The following two snippets accomplish the same end result – they print the contents of an array to the screen. The first uses a traditional if loop; the second uses a recursive function that passes the array, the index variable, and the termination condition as parameters to the function. Additionally, it uses some of the techniques mentioned in the array/pointer section above, by casting the address of the array as an int in main, recasting it as a pointer in the function, and using pointer arithmetic for array access:
#include "stdio.h"

int main() {
	int array[]={0,1,2,3,4,5,6,7,8,9};
	
	int i;
	for (i=0; i<10; ++i) {
		printf("%d ",array[i]);
	}
	
	return 0;
}

#include "stdio.h"

void recursiveFunction(int array, int i, int stop) {
	printf("%d ",*((int*)array+i));
	i++;
	if (i < stop) {
		recursiveFunction(array, i, stop);
	}
}

int main() {
	int array[]={0,1,2,3,4,5,6,7,8,9};
	recursiveFunction((int)array, 0, 10);
	return 0;
}


Another way to obfuscate code with recursion is to call the main() function itself recursively. This is legal in C, but is expressly illegal in C++. In C, however, it can make for some really weird looking code. Unti you've read over a few examples and understand what they are doing, nothing messes your head quite like seeing calls to main() strewn all over a program. The following program uses recursive calls to the main() itself to print the prime numbers between 0 and 20. It also uses the conditional operator ?: in three places instead of conditional expressions (if-statements):
#include "stdio.h"
#include "math.h"

int n=20;
int i, isPrime;

int main() {
	
	isPrime=1;
	for (i=2; i<=sqrt(n); i++) {
		isPrime *= (n%i == 0) ? 0 : 1;
	}
	
	(isPrime==1) ? printf("%d\n",n) : 0;
	n--;
	
	return (n>1 ? main() : 0);
}




Other Techniques for Obfuscation
This is a pretty basic introduction to obfuscation, though the techniques presented here can produce some downright mean-looking code. However, there are a couple of other techniques that I will mention briefly, before moving on to a full-blown (though necessarily simple) example of the process of obfuscation.

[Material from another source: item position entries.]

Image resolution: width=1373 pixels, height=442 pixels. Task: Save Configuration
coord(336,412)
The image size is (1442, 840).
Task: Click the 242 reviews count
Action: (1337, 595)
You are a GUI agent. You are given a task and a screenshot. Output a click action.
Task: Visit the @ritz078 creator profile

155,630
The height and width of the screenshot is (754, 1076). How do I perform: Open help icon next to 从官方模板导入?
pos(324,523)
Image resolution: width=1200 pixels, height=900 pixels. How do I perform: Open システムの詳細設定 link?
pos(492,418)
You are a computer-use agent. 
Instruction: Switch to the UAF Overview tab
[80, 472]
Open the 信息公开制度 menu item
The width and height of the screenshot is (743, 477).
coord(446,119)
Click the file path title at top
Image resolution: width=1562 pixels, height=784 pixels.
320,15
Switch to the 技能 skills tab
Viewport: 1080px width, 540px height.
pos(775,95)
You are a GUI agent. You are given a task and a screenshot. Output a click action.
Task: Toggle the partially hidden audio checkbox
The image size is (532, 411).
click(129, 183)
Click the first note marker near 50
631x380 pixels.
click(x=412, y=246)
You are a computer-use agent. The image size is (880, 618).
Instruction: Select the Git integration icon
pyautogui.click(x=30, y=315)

The first is formatting. C and C++ don't really care about whitespace for the most part, as long as it's not actually within the middle of keywords or identifiers (there are, however, potential restrictions on line length and similar factors due to minimum requirements in the appropriate standard, as opposed to absolute requirements). But you can basically make a program look like anything you want (remember those shape poems from elementary school) without affecting how it functions.

A more advanced technique is the use of the preprocessor. Most people don't give the preprocessor much consideration, aside from making sure that they have the proper #include directives for the headers they need, or have #ifdef / #endif in their custom header files to prevent multiple inclusion. However, the preprocessor can be a powerful (though sometimes finicky) ally for a coder, whether the goal is to produce beautiful, clean, easy-to-read code, or a giant pile of apparent garbage in the shape of a teddy bear. However, I won't cover the preprocessor here, as it's usage can be fairly complicated, and there is already a tutorial on the preprocessor on this site. Maybe someone will write a tutorial on obfuscating code focussing on the preprocessor.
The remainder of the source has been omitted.